Businesses at risk of cyber-attacks has remained a hot topic. Cybercriminals continue to be one step ahead of the authorities, raising concerns across many organisations as to how educated employees are on the topic of network security?
Coupled with this is the rise in mobile device usage, which has led to companies becoming increasingly vulnerable. The average worker now has between three to four devices connected to their corporate network, due to the growth of BYOD. To remain competitive, organisations are constantly developing new tools and applications that provide faster and seamless access to critical information, thus accommodating mobile use for employees.
This ‘mobile first’ philosophy now makes it imperative for workers outside of the ‘IT department’ to be well educated and up to date with their role and responsibilities in ensuring an organisations data remains safe and secure.

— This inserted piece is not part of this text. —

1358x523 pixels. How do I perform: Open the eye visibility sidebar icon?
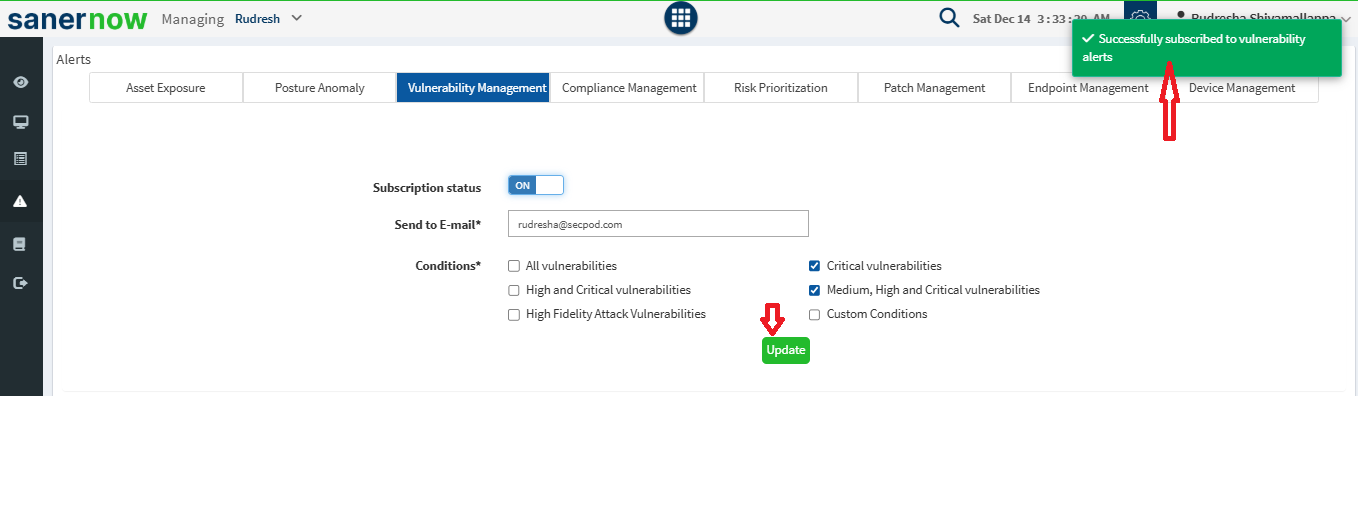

The introduction of laws globally including Australia’s Notifiable Data Breach (NTB) law and Europe’s General Data Breach regulation, underpins the importance of making security a companywide responsibility.
Introduced in late February 2018, The Notifiable Data Breaches (NDB) scheme established strict requirements for entities in responding to data breaches. All SMB’s with an annual turnover above $3M, now have data notification obligations when a data breach is experienced and likely to result in serious harm to individuals and businesses. Hefty fines are now in place ranging between $360,00 to $1.8M for organisations that fall under the new scheme.
With increased mobility, the task of protecting multiple network endpoints has become both harder and more important for organisations. It is increasingly difficult when employees remain unaware of network security and the ramifications of a breach. Therefore, having policies around technology usage is one thing however, staff need to understand why they are in place. It may sound a difficult task to have employees across the board understand the basics of network security. This can be achieved through having workshop demonstrations either internally or with your IT and Network provider and providing employees with relevant case studies of attacks on similar organisations to build a realistic mind-set around network security.
The move towards targeted attacks has become a trend in cyber security. Such cyber-attacks are likely to use some sort of vulnerability to exploit as their main vehicle. With the number of mobile devices and apps exploding, it is no surprise the number of security vulnerabilities is increasing too. A fast growing form of malware is ransomware. Cyber attackers encrypt an organisations critical data holding the data to ransom, then demand a payment in order to have the encryption removed and the organisations operations restored to normal. According to a 2017 study by Sophos, it was discovered that 54% of global firms surveyed had been hit by ransomware in the previous 12 months. The study also found that Australia falls in the top 10 countries in the world targeted by ransomware hackers – a rather unflattering statistic. This is linked to the relentless shift to mobile computing, leading to the explosion of the number of network endpoints for organisations.
With cyber attackers always being one step ahead no matter how big or small your organisation is, it’s important to have all hands on deck. It is vital to have employees continually educated on network security, providing constant updates with the risks and their role in helping mitigate any form of attack.